So in primary school for example they learn one syllable words and how to pronounce them accordingly to what they want to say, instead of learning an alphabet > create syllables > words from it?So in the written speech how many words there are?
a western person is it even possible to produce these sounds?
I m also interested in the 12 course dinner
It is also so much different to learn a language with all the grammar and syntax and all, and when you apply it, it is an alien universe. It is like learning a wooden language , rules and exams cant give you exactly the language that is alive and changing. In Greece almost all children we are taking the exams held by the British Council of Cambridge lower level in primary and proficiency level in secondary school , with this paper you can even teach to a school afterwards and probably speak with the queen of england (i have it framed) and then I came on the board where people are actually speaking English and I felt dump
You also realize the strange rules of your native language once you see the difficulties that foreign people have when learning it.

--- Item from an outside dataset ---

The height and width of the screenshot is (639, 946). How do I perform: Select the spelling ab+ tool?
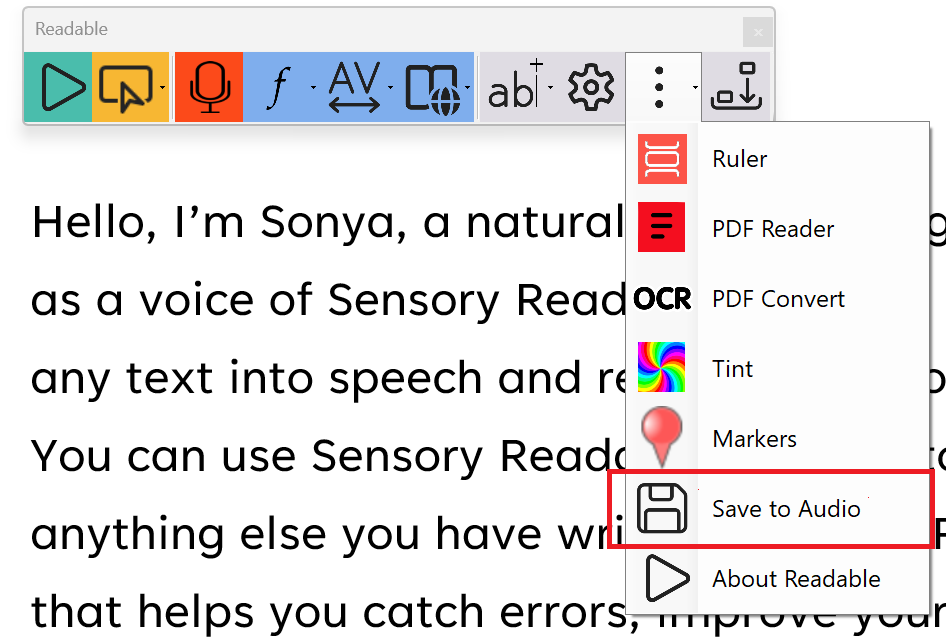pos(512,87)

I think contemporary things learn you the language once you know its rules, like music, books, GS...
Hmm, I'm not quite sure if I can speak for Chinese schools in general, but I do know I was first taught Pinyin, which would be like the romanized version of Chinese. Basically, it uses English letters but there's a sign above each word that denotes how it's to be pronounced; specifically, four different possible signs since, like Os said, each Chinese syllable has 4 different ways of pronouncing it. Once you've learned that, they start you on constructing words together by giving you the pinyin form and the character. Tons of memorization right there since if you mess up a stroke by accident, you can completely change the word! Same thing w/pronounciation; even now, I sometimes accidentally say to my mom "I'm missing my eyes" and not "I'm missing my glasses" because "glasses" and "eyes" in Chinese sound very similar save for a different stress sound!

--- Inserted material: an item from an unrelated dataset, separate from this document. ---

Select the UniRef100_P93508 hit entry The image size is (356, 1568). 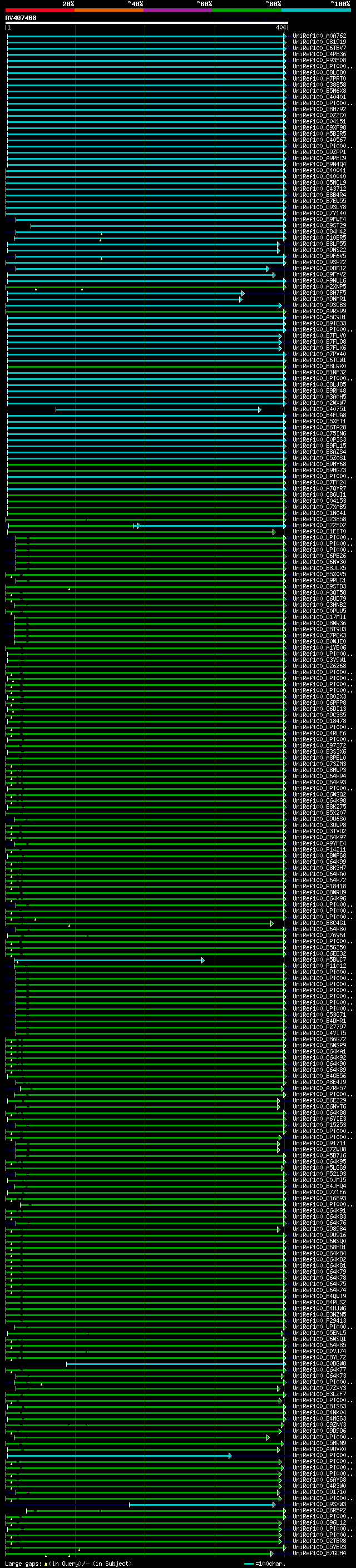click(x=319, y=60)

I was at first confused at how you could confuse eyes and glasses. Then I realized it was the second word of each phrase that gave you the problem. This reminds me of an associate/friend who had been to China about 20 times but still didn't know the language so I arranged for him to exchange lessons with a Chinese business woman here. Anyway, I was curious and asked him why, of all things, he happened to know "mouse" in Chinese. Turned out he once tried to say "teacher" and got the Chinese laughing because it sounded more like "mouse"!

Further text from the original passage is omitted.